From the DMO announcement on 29th January 2015 entitled DMO Technical Notice: Notice of Intended Procedural Changes in "When-Issued" Trading for Gilts (local copy):

… a future change to … the trading of UK Government Bonds (gilts) ahead of an auction, where the stock being auctioned is a re-opening of an existing line of gilts with a pre-existing ISIN code, and where the auction bonds become immediately fungible with their parent bonds upon issue and first settlement date.

The DMO will no longer be declaring a "When Issued" (WI) trading period … for such re-openings, nor will it be issuing a separate WI ISIN code for new tranches of existing gilts. In addition, Gilt-Edged Market Maker firms will no longer be obliged to submit closing prices in such bonds.

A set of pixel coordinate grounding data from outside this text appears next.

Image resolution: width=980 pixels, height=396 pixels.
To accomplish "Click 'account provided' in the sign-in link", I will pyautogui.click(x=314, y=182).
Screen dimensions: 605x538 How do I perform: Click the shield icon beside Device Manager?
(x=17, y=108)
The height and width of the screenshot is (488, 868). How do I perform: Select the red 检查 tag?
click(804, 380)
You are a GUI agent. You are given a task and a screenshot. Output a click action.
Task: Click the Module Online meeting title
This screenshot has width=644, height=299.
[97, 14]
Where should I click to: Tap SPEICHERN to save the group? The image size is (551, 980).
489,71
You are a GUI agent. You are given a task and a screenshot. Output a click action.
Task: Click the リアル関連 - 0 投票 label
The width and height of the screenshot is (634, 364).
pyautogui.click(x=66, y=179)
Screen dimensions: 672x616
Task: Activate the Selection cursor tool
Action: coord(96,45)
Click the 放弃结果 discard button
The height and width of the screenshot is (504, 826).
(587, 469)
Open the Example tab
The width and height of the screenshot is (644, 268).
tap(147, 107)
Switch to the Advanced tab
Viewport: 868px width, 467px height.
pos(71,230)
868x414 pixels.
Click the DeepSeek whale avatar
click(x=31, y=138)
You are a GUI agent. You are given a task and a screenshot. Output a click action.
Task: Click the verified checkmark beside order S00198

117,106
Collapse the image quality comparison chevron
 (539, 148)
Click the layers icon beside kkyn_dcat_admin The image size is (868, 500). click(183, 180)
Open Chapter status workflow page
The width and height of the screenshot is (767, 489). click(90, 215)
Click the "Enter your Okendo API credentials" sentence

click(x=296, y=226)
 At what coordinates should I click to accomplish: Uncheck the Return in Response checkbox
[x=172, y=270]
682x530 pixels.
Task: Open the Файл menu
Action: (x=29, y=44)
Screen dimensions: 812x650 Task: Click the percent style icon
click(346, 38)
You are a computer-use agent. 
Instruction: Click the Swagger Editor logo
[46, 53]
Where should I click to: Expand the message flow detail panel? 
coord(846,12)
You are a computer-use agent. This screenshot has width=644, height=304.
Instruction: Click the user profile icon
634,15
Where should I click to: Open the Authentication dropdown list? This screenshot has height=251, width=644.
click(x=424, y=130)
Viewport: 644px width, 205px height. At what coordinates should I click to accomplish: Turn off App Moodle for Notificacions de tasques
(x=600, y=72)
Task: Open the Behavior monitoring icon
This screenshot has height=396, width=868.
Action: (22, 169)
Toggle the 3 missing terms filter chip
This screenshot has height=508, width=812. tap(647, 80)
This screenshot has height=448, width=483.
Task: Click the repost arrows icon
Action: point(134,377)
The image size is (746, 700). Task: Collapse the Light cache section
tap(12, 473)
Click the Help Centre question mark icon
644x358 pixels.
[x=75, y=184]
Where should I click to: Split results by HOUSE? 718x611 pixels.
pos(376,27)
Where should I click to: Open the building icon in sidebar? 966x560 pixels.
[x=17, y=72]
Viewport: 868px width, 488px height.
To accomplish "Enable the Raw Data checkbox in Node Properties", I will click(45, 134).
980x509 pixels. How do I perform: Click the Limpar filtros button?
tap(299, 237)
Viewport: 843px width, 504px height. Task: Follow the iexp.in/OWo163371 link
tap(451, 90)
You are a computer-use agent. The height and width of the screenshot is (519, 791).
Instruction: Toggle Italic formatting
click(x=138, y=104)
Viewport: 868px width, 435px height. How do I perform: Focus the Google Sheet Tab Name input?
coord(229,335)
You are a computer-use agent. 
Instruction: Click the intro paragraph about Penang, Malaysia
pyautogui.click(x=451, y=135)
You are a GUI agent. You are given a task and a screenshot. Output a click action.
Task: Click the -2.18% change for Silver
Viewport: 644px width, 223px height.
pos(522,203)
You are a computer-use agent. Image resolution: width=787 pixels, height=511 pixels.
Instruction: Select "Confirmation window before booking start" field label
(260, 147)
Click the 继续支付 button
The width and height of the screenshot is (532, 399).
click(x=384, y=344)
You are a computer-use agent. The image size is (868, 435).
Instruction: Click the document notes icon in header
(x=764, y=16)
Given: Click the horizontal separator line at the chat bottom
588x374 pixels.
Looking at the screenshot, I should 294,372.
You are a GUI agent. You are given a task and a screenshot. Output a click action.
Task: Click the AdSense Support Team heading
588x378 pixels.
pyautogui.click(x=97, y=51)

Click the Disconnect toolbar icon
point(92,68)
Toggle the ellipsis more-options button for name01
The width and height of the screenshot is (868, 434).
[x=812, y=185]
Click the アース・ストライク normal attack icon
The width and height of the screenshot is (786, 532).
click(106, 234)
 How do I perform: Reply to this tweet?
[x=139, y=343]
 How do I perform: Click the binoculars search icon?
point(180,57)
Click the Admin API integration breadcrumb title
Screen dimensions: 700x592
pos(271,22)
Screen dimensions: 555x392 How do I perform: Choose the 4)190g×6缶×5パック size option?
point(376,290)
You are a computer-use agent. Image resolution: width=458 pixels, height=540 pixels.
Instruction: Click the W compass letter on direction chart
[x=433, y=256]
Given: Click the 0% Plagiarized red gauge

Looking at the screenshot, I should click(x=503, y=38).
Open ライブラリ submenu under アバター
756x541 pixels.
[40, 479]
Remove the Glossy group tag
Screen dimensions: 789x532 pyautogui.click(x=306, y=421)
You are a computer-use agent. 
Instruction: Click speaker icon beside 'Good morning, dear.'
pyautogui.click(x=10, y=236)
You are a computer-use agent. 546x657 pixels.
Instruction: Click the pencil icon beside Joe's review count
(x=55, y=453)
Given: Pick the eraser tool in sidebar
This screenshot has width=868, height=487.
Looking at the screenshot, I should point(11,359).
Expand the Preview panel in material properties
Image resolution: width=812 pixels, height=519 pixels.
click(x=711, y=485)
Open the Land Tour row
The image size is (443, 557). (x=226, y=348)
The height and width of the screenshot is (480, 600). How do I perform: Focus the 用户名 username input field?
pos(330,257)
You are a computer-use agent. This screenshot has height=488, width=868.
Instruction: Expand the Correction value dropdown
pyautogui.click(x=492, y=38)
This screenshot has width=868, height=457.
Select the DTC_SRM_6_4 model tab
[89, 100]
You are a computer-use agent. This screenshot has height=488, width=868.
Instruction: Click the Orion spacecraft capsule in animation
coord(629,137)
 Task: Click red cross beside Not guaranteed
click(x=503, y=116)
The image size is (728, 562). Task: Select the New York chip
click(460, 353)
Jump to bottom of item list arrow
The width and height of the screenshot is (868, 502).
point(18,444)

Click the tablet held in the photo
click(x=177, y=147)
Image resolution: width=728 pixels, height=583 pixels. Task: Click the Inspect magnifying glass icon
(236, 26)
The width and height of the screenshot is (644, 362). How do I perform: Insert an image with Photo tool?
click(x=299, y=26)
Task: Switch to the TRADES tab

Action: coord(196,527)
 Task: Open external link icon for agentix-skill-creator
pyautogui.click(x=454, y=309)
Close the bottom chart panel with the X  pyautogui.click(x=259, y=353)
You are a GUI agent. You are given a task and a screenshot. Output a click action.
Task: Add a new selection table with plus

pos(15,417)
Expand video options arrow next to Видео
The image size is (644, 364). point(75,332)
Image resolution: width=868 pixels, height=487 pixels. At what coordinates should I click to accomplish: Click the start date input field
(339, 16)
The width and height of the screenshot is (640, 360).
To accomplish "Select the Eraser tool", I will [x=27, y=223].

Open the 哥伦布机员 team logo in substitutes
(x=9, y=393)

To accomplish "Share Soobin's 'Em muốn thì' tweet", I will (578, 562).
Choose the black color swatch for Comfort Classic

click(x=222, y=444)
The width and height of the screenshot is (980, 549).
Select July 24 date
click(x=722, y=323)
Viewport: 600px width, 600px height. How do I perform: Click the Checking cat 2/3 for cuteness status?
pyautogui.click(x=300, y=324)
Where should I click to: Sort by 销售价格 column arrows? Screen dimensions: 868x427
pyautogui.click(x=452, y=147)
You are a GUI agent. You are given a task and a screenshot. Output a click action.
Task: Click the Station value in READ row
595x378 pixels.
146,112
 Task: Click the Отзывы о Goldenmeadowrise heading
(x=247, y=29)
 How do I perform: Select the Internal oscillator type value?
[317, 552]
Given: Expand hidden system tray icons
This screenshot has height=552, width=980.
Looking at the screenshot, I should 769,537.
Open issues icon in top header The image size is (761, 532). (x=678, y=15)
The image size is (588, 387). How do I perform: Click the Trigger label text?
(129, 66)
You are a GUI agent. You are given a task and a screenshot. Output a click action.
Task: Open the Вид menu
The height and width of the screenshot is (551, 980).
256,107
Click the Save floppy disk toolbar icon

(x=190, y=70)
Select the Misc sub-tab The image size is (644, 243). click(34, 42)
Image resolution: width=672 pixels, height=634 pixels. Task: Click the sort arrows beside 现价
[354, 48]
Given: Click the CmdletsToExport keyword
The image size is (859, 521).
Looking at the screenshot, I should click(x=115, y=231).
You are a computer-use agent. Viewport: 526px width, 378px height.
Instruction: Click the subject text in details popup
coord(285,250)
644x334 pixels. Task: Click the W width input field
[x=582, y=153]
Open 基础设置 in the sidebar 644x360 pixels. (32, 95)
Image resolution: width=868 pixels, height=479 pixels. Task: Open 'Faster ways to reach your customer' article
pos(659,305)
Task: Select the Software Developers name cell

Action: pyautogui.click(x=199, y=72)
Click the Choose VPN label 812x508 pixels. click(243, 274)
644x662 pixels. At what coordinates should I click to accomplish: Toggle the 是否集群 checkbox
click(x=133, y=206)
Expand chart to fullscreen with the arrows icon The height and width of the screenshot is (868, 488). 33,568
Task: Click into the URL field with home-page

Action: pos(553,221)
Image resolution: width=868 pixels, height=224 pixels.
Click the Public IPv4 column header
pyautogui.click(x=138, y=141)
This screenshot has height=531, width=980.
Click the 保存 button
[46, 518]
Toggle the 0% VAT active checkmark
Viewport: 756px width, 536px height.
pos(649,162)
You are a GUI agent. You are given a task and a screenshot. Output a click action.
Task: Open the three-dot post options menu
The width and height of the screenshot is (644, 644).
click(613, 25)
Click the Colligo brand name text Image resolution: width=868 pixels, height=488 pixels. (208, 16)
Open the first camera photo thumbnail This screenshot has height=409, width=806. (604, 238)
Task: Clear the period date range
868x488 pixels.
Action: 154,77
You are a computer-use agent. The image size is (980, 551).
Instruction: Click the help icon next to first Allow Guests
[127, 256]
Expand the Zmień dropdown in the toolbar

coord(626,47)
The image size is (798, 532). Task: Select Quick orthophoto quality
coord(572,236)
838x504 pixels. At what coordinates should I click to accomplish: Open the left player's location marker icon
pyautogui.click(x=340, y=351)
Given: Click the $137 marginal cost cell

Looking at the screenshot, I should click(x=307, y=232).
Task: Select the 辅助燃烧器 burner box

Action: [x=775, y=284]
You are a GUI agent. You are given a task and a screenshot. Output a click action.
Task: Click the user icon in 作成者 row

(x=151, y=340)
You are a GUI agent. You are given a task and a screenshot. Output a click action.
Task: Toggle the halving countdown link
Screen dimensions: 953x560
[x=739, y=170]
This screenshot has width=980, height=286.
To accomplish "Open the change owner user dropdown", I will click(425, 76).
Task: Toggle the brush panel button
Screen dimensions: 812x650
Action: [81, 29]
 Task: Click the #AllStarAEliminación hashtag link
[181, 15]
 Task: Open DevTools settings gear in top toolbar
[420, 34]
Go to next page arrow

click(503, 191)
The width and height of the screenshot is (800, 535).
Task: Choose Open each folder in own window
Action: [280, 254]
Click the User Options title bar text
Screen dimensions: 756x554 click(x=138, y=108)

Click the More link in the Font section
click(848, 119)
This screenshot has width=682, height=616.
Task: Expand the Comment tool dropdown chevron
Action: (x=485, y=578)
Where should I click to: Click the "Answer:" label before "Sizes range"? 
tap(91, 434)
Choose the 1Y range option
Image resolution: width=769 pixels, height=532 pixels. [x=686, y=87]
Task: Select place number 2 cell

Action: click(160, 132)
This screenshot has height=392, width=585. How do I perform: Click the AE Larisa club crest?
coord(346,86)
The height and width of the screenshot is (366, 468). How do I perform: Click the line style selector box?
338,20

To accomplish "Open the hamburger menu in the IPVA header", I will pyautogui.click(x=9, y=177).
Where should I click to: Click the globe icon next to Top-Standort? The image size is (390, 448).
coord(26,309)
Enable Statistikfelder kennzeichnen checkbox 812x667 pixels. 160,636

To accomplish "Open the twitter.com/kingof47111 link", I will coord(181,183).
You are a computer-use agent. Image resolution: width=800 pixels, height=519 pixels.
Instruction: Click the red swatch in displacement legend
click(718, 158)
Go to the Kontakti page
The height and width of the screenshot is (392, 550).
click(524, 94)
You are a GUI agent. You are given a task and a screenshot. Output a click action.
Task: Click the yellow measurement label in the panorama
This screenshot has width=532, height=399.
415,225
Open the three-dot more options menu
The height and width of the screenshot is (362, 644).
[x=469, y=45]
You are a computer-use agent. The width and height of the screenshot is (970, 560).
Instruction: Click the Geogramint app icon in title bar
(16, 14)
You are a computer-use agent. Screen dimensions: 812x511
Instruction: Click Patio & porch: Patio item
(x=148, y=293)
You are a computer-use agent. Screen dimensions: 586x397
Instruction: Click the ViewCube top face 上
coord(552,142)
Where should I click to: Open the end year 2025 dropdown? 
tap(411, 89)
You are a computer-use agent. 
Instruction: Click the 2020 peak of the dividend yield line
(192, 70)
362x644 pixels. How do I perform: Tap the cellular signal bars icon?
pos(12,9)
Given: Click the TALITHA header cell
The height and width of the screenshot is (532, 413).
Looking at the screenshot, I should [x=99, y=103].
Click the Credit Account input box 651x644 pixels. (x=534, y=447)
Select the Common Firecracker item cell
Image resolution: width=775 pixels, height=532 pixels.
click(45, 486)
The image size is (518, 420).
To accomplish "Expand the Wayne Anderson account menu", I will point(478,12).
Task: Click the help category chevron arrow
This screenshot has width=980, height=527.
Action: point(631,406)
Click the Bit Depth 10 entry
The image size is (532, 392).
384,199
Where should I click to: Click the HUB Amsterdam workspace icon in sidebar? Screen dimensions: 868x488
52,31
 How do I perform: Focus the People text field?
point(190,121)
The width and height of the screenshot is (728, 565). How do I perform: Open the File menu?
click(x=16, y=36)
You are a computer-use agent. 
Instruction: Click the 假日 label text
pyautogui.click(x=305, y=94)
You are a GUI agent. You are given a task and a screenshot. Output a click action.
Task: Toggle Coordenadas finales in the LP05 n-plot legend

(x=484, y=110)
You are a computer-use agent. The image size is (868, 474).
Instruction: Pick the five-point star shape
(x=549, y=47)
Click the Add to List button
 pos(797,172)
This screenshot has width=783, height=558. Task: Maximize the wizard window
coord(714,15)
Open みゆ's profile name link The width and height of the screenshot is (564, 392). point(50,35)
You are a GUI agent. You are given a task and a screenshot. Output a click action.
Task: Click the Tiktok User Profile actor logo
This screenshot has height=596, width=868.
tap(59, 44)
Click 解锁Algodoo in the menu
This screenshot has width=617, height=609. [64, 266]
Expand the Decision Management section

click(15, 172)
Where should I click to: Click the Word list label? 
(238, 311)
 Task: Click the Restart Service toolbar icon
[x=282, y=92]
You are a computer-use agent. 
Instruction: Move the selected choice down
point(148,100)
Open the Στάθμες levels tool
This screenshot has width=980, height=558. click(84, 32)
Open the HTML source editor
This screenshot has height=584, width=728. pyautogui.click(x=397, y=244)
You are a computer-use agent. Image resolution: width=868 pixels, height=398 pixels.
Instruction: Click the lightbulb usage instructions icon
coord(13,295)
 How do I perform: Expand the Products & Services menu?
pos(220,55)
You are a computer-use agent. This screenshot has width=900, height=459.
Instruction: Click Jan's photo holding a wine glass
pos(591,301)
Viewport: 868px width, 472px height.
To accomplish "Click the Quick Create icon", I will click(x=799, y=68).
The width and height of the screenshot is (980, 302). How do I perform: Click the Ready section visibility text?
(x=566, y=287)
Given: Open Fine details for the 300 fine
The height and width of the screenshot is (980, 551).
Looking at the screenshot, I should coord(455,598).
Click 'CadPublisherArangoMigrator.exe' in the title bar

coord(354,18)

An excellent decision. Indeed, exactly the same decision as was recommended on in September 2006, being 8⅓ years prior, in an essay entitled Bonds: too many; too small:

… for a re-opening of an existing gilt, the UK actually creates a new ‘WI’ security with its own ISIN, and has that new security merge with the old almost immediately after the auction. … it is inadvisable: other debt managers should not do likewise. The only circumstance under which this new-security-and-merge process would be different to a true re-opening is if the auction were cancelled. But market participants treat trades in the WI as being equivalent to trades in the old security for settlement after the auction. Nobody manages this WI-versus-old risk. Nobody measures it. It seems that almost nobody thinks about it. So why has the DMO (and the BoE before it) left this submerged log lying about in harbour? At best, it is harmless. But it could be an accident waiting to be discovered at a time—cancelled auction—when the authorities will have more than enough else to do. Presumably the market makers will think about this risk when the Financial Services Authority asks them how they measure it, at which time they will ask the DMO to stop this needless complication.

So an excellent decision. And, even better, taken before being bitten by not taking it.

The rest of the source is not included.